The potential of forming pea protein isolate (PPI) amyloid fibrils promoted by cold plasma (CP) treatment (40 kV; 0, 3, 5, and 7 min), heat treatment (85°C for 12 h), and its ability to stabilize high internal phase emulsions (HIPEs) was investigated. Results indicated that rod-like amyloid fibrils of PPI were successfully formed and promoted by CP treatment, with a 12 nm diameter and 132–261 nm average length, as confirmed by Thioflavin T (ThT) fluorescence spectroscopy, SEM, and TEM. The globular structure unfolding, cleavage of the backbone of PPI by CP treatment, release of the building block “β-strands” structure, and assembly of the building blocks into fibrils during the fibrillation process were confirmed by SDS-PAGE, FTIR, fluorescence spectroscopy, and hydrophobic analysis. Compared with native PPI, fibrous PPI exhibited a strong capacity for stabilizing HIPEs, and the ability to stabilize HIPEs was PPI fibrils length dependent.
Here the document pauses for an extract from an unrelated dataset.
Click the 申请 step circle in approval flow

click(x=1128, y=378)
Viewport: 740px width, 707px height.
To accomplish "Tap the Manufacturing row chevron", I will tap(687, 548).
Compared with HIPEs stabilized by long fibrils (CP5PF-8 and CP5PF-12), the HIPEs prepared by short fibrils (CP5PF-2 and CP5PF-4) displayed better thermal stability. Moreover, CP5PF-stabilized HIPEs exhibited excellent ionic and storage stability, while PPI amyloid fibrils with shorter lengths (CP5PF-2 and CP5PF-4) showed superior performance compared with longer fibrils lengths (CP5PF-8 and CP5PF-12).